Lily of da Valley is the fourth full-length album by Japanese rap rock group Dragon Ash; released in 2001. The album was preceded by the release of three singles, including "Shizuka na Hibi no Kaidan o", which was used as the ending theme for the 2000 film Battle Royale. The limited edition features "Episode 2" featuring Shun and Shigeo as a bonus track. The album also contains the hidden track "Hanakotoba".
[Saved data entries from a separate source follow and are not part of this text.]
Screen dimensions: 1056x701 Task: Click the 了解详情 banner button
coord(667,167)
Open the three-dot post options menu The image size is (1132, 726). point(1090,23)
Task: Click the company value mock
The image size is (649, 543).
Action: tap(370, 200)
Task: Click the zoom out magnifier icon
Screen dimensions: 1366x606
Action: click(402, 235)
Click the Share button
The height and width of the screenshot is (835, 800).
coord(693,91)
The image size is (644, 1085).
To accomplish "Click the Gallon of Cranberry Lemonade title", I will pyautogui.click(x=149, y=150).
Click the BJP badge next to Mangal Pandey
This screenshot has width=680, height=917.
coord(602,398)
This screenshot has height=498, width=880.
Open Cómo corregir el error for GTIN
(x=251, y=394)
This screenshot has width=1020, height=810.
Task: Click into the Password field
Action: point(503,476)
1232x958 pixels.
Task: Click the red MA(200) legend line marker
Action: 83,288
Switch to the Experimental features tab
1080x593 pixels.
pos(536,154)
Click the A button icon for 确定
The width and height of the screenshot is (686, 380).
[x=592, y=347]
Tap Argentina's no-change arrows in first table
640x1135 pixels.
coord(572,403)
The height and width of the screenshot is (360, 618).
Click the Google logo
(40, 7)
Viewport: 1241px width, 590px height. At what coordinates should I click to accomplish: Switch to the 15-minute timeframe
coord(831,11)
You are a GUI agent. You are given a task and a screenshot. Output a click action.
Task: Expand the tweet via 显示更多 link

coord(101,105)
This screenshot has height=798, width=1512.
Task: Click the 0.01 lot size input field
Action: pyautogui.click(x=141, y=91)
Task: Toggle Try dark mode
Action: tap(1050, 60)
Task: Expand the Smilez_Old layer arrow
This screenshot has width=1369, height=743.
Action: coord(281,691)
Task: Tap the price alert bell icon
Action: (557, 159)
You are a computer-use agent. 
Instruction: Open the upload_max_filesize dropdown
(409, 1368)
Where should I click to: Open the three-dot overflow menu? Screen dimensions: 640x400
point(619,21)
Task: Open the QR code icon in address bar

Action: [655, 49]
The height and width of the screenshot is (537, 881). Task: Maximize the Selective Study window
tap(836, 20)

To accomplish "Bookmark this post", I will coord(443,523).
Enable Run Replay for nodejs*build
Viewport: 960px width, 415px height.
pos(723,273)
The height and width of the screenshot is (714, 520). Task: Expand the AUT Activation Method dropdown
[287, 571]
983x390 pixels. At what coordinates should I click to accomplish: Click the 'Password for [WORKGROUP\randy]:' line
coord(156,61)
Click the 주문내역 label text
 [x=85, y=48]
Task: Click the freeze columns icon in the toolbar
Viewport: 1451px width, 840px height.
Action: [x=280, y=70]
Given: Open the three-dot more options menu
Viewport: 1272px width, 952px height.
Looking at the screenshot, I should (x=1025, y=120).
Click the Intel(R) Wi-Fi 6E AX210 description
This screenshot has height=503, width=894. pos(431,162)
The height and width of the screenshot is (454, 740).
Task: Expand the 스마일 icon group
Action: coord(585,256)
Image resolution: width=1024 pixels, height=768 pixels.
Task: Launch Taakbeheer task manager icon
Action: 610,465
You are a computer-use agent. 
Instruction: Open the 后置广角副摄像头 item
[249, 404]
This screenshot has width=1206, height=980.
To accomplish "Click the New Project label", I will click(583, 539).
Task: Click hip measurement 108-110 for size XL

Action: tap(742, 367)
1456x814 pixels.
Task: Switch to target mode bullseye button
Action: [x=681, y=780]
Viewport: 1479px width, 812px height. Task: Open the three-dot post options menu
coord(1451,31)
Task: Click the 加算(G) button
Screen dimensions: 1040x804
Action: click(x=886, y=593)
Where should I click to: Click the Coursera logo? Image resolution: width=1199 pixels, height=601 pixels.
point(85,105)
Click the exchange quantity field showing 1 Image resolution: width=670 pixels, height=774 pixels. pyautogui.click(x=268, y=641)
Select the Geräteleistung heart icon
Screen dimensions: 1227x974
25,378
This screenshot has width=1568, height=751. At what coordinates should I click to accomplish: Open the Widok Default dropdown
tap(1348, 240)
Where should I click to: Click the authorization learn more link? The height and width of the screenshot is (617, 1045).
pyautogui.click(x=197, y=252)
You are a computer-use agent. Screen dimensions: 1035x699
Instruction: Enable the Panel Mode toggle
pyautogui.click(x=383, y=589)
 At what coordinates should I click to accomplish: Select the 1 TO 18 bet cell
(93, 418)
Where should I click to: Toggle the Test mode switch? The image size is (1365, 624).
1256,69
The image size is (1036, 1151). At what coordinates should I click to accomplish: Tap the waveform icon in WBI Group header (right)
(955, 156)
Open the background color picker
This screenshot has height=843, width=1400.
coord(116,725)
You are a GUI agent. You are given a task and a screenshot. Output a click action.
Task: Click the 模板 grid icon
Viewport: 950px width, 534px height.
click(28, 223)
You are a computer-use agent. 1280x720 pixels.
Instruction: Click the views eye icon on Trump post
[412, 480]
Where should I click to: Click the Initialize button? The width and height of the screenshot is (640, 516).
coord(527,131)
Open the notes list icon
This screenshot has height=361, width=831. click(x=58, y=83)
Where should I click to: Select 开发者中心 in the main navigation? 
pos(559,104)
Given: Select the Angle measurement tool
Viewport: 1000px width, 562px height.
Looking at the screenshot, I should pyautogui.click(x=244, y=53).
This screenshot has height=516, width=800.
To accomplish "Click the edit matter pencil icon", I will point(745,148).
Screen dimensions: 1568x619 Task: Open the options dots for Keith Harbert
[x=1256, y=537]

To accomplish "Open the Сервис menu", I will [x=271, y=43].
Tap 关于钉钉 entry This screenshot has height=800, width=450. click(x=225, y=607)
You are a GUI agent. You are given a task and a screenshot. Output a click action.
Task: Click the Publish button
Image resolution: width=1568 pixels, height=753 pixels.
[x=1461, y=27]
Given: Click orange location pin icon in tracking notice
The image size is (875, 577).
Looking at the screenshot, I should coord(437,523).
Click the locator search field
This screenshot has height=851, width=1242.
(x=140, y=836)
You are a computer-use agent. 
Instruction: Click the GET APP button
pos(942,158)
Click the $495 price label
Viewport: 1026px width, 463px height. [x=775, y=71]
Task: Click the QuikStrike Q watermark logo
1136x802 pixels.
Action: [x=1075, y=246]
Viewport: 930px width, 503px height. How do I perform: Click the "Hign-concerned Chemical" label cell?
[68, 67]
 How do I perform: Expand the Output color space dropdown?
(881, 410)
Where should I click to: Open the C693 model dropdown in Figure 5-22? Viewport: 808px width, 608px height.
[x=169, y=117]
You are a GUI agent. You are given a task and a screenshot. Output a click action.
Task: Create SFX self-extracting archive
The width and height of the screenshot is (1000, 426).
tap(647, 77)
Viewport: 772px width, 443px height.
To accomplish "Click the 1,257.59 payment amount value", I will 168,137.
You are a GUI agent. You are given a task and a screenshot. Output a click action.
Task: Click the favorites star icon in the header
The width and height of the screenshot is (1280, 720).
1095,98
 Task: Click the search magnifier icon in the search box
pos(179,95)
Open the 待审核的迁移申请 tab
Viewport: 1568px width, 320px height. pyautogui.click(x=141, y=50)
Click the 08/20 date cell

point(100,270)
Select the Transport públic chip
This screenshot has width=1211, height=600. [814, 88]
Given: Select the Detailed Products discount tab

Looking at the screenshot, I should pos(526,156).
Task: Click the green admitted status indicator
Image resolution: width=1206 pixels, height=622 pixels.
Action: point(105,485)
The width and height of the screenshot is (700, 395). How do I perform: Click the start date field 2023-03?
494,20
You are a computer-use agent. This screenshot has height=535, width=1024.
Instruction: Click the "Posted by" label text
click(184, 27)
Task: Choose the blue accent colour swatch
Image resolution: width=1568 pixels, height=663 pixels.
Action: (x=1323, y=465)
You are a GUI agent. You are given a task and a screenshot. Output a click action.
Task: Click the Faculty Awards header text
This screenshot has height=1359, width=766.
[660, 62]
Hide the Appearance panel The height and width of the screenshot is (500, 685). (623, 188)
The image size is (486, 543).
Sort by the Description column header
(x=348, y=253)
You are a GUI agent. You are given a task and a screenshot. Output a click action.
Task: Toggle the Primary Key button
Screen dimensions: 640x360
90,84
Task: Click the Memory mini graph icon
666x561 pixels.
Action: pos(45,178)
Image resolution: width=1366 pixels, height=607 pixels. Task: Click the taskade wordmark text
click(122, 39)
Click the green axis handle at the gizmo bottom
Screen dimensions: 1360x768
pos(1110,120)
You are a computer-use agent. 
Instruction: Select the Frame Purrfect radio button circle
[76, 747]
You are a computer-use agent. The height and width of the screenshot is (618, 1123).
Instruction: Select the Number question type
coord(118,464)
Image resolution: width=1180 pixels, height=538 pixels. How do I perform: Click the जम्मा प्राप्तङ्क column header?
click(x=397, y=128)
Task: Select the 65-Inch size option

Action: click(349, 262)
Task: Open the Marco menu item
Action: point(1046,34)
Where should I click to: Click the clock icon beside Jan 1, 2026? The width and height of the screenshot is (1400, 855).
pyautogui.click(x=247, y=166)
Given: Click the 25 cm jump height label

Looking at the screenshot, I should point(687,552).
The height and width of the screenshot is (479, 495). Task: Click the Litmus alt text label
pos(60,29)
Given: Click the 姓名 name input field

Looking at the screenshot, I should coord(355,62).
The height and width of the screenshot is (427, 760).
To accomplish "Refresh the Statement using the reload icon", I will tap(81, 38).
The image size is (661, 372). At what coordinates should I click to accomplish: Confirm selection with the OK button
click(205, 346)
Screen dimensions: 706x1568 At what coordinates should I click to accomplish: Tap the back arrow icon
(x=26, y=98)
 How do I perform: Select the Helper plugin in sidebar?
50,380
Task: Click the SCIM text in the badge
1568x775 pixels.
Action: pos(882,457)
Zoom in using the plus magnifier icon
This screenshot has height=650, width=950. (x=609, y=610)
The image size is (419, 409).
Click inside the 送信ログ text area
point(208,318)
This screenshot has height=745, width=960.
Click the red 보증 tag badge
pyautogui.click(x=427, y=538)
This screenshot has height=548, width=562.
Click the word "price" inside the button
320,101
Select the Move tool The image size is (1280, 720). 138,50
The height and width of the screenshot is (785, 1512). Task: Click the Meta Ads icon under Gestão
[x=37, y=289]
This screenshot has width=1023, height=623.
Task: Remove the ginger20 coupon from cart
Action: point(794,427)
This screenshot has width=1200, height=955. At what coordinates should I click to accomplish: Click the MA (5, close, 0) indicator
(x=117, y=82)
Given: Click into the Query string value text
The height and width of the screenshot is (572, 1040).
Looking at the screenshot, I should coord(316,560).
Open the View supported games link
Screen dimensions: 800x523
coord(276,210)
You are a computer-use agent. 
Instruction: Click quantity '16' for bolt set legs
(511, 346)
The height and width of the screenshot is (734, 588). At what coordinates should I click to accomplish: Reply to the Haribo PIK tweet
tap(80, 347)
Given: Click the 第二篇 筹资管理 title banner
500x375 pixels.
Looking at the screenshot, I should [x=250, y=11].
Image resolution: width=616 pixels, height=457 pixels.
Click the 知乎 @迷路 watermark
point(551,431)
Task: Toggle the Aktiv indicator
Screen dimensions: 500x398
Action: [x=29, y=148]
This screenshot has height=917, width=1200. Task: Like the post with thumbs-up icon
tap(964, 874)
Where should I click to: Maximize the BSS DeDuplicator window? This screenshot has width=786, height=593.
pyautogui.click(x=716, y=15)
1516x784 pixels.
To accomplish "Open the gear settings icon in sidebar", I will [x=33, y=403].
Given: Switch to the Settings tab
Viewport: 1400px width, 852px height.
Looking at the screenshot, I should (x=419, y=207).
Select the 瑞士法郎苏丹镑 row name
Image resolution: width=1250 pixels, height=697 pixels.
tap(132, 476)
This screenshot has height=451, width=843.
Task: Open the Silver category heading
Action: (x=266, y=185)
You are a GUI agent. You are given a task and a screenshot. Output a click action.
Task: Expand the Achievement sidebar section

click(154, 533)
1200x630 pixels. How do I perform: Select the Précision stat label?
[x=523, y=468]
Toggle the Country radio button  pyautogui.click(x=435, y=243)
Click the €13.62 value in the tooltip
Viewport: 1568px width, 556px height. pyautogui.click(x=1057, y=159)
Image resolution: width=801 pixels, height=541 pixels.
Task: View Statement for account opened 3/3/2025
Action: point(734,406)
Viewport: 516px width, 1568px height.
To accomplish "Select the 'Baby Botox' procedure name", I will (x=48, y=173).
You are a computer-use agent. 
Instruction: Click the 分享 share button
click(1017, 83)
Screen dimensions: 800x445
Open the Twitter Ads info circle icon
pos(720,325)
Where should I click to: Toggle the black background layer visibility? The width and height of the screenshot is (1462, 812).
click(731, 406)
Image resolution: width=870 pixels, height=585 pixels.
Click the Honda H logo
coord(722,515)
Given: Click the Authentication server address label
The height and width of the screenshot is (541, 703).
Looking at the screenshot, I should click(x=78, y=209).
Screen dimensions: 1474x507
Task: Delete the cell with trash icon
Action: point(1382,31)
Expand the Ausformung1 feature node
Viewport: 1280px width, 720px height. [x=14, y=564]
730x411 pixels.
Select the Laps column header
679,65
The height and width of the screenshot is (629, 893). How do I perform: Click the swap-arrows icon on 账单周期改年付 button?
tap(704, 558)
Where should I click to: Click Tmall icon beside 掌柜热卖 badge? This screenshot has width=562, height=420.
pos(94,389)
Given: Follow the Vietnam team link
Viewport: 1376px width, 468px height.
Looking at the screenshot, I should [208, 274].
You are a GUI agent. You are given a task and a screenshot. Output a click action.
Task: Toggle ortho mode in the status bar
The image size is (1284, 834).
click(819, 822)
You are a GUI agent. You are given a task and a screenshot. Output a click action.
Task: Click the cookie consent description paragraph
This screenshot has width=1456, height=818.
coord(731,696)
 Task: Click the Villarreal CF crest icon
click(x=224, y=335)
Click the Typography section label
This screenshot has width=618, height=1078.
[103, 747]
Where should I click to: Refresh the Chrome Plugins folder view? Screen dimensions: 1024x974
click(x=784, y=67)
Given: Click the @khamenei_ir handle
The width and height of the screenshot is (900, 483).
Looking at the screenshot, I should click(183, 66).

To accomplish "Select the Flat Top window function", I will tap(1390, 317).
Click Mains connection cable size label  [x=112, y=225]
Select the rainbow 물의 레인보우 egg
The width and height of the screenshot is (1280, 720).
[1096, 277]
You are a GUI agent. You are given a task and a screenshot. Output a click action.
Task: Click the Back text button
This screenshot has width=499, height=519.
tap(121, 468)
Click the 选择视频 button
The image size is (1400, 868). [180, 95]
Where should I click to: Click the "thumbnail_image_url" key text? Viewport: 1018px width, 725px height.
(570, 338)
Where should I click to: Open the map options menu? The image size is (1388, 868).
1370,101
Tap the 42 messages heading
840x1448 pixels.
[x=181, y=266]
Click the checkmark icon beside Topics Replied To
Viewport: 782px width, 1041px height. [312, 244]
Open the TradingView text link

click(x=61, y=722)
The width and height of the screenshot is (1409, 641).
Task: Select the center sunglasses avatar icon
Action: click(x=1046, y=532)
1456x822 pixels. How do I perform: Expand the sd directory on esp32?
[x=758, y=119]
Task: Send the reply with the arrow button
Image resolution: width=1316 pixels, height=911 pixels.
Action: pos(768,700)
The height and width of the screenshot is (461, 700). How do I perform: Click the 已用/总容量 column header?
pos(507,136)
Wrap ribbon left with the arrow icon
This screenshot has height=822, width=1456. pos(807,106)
In the language of flowers, lily of the valley represents the return of happiness.

Critical reception 
Ted Mills of AllMusic called the album a step down from Dragon Ash's preceding album Viva la Revolution (1999), writing that it was disappointing that the band's success following that album had "narrowed their focus" into making either "hardcore metal/hip-hop" tracks like "Let Yourself Go, Let Myself Go", or "soulful hip-hop" tracks with "female backing vocals" that follow the formula of another of their hits, "Grateful Days". While conceding that this does not mean the tracks "aren't exciting", Mills concluded it did mean that "the group has decided to turn the amps up to 11 without moving ahead".

Commercial performance 
Lily of da Valley debuted at number two on the Oricon Albums Chart, and was the 28th best-selling album of 2001 in Japan. It was eventually certified double platinum by the Recording Industry Association of Japan in March 2001, for shipments of 800,000 copies.

Track listing 
All songs written by Kenji Furuya unless otherwise stated.

"Intro" (Bots) – 1:08
"21st Century Riot" – 2:37
"Glory" – 5:00
"Amploud" – 4:16
"Bring It" – 4:32
"Sunset Beach" – 5:22
"My Friends' Anthem" – 3:07
"Yuri no Saku Basho De" (百合の咲く場所で) – 3:54
"Aim High" – 3:40
"Revolater" – 3:24
"Deep Impact" featuring Rappagariya, Yamadaman, Q,  – 4:32
"Shizuka na Hibi no Kaidan o" (静かな日々の階段を) – 4:29
"Lily of da Valley" – 5:53
"Outro" (Bots) – 1:17
"Hanakotoba" (花言葉) (hidden track) – 8:45

Limited edition 
The limited edition version of the album features a bonus track added after "Outro", with "Hanakotoba" attached to the end of the track.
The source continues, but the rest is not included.